The commissioner’s words might represent some sort of moral victory for Tech. One reason that the violations were deemed Level I-standard – a category of the severity of the infractions for which a postseason ban is that incurred the postseason ban – was Tech’s recent history of major violations. Had it been assessed at Level I-mitigation, Tech might have avoided a ban.
In the investigation, Tech had asked that that its history of major violations be assigned minimal weight on the basis of the latest infractions being unrelated to the previous violations. The infractions panel not only denied the request but assigned significant weight to the history of violations, citing “a pattern of compliance issues at Georgia Tech with specific issues that continue to arise within the men’s basketball program.”
The 2011 violations stemmed from preferential treatment given to former football star Demaryius Thomas and Tech’s response to the NCAA investigation, which was deemed a failure to cooperate. In the same investigation, the NCAA also found that the men’s basketball team had conducted impermissible tryouts. In 2014, Tech was again placed on probation for coaches in three sports (including men’s basketball) for making about 700 improper text messages or phone calls, most of which were made by an assistant football coach (Todd Spencer) who resigned after the communications were discovered. Many of the other communications were violations were the result of a failure to properly document calls due to a misunderstanding of an NCAA rule.
“I’ve always felt very good about the culture at Georgia Tech and still do,” Swofford said. “And the culture is really important. What we lose sight of sometimes, I think, is that the problem, it’s not an institution. It’s a lapse in judgement, character or whatever behavior with individuals that represent that institution. Certainly, Georgia Tech as an institution and the leadership of the people at Georgia Tech are never going to knowingly cross a line in terms of an NCAA compliance issue.

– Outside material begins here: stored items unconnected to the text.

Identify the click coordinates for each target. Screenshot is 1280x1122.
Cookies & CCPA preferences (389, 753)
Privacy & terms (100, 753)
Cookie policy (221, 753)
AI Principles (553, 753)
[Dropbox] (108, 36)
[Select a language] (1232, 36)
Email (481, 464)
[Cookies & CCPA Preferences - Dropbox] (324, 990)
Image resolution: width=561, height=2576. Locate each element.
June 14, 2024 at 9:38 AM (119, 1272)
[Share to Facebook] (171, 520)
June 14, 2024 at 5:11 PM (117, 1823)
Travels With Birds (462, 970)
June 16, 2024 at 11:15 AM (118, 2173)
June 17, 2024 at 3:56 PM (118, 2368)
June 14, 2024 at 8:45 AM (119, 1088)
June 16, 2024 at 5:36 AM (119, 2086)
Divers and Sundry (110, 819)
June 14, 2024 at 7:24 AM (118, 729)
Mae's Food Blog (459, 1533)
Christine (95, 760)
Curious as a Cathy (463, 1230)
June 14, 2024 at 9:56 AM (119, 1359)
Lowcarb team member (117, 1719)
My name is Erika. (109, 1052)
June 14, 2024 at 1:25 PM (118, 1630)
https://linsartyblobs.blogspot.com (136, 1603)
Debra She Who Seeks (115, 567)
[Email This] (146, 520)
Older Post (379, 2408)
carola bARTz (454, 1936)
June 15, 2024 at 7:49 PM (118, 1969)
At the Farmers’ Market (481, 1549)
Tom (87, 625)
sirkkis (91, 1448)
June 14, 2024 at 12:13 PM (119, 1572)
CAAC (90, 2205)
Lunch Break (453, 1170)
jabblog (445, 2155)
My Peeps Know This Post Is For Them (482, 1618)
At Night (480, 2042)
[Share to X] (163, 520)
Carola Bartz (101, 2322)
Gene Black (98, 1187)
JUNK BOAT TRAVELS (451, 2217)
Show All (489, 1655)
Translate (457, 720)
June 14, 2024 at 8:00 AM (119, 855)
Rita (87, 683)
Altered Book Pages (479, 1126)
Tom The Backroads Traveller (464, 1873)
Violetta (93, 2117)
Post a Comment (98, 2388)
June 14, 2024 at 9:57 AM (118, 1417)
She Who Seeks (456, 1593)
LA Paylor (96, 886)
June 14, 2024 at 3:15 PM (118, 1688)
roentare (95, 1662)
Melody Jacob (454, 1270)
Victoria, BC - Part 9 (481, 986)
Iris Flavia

I believe that totally.”
More broadly, Swofford expressed his confidence in the overall direction of Tech’s athletic department under Stansbury’s leadership. Besides the NCAA issues, the men’s basketball team hasn’t made the NCAA tournament since 2010, the women’s basketball team fired coach MaChelle Joseph in March (replacing her with Nell Fortner) after an investigation found that she bullied players and was mentally, emotionally and verbally abusive (Joseph has sued the school and Stansbury, alleging sex discrimination, a retaliatory and hostile work environment and breach of contract) and the football team is 1-4 under new coach Geoff Collins.
Calling Tech “an important institution to this league” for its academic stature and history of “doing things the right way athletically,” Swofford said he believed that the athletic department would make its way through its different challenges.
“I think they’re going through what I would say is a transition right now that’s related to a number of different things,” Swofford said. “There’s new leadership, there’s these issues to get resolved and get behind them and move forward. I think there’s a very forward-thinking attitude at Georgia Tech that will ultimately pay big dividends. No reason why it shouldn’t, because of the history and tradition and where it’s located and the quality of the institution and the quality of the leadership. I’m a big believer in Georgia Tech and what lies ahead.”